Proprio l’attività di famiglia, fondata da papà Giovanni nel 1968, ha aiutato l’imprenditore a tenersi impegnato quando non doveva sottoporsi alle terapie.
«Il lavoro è stato il mio antidoto - conferma il 59enne - Non appena avevo le forze venivo in ufficio, anche se i miei familiari e i miei medici mi dicevano di riposare. Io rispondevo che non avrei mai lasciato l’attività, questo è il mio posto e mi troveranno su questa sedia finché non sarò morto - racconta quando lo incontriamo nel suo ufficio di via Pitagora - Soffro di stanchezza cronica, ma vado avanti».
E anche se la vita non è più quella di prima, «va vissuta appieno, imparando a godersi anche le piccole cose».
In qualche modo Claudio Mattavelli, se pur con qualche limitazione, è tornato alla vita di prima: «Esco, guido la macchina, lavoro, vado in vacanza e ho anche appena adottato due cani. Faccio meno vita mondana, ho dovuto abbandonare la moto e la barca, ma va bene così».
L'importanza della donazione
Il suo pensiero, però, è quello di far capire a tutti l’importanza della donazione.

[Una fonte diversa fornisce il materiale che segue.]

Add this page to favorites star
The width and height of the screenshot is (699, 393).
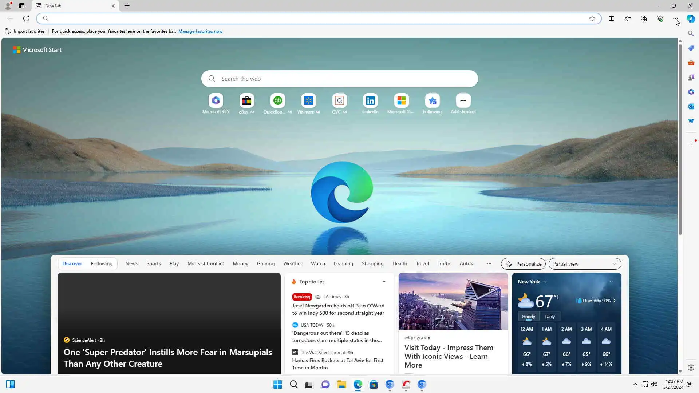(x=592, y=19)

«Io ormai sono iscritto a tutte le associazioni possibili e immaginabili e faccio molte donazioni, a dicembre mi arrivano venti Stelle di Natale per la ricerca - racconta con il suo fare ironico - Credo che sia importante supportare gli ospedali e chi affronta una malattia, ma che ancora più importante sia la donazione del midollo perché può concretamente salvare una vita, come è successo a me. Che pensavo che non avrei più abbracciato mia moglie e mio figlio».